### Data provided
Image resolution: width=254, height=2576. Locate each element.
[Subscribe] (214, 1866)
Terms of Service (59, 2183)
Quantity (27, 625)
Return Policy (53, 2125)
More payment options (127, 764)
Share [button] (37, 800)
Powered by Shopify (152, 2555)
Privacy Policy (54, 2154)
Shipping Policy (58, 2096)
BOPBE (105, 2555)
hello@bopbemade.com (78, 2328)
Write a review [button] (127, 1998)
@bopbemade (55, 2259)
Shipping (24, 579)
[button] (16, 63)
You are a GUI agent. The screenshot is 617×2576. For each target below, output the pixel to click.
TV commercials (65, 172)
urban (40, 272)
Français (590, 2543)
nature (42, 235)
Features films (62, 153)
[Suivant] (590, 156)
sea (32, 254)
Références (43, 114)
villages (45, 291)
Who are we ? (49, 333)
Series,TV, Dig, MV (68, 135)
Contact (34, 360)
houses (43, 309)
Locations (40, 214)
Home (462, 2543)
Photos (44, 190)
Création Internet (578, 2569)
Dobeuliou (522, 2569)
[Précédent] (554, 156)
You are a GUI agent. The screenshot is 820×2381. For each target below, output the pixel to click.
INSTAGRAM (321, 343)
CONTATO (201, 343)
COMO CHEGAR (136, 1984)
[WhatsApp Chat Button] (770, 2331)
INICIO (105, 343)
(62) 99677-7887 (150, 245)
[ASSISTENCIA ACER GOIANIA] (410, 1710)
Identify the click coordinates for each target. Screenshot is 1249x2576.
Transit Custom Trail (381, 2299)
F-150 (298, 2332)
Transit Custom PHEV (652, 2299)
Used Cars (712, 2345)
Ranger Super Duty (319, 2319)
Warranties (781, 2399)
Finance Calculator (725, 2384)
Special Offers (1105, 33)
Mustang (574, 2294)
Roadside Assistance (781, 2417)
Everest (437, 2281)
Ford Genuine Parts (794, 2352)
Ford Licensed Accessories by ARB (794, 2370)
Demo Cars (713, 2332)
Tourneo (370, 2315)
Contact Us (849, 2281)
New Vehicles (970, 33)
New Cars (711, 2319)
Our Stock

### What the task asks
Where the word "output" is present in a line of the listing, copy that line.

### Response to the exercise
You are a GUI agent. The screenshot is 617×2576. For each target below, output the pixel to click.
You are a GUI agent. The screenshot is 820×2381. For each target below, output the pixel to click.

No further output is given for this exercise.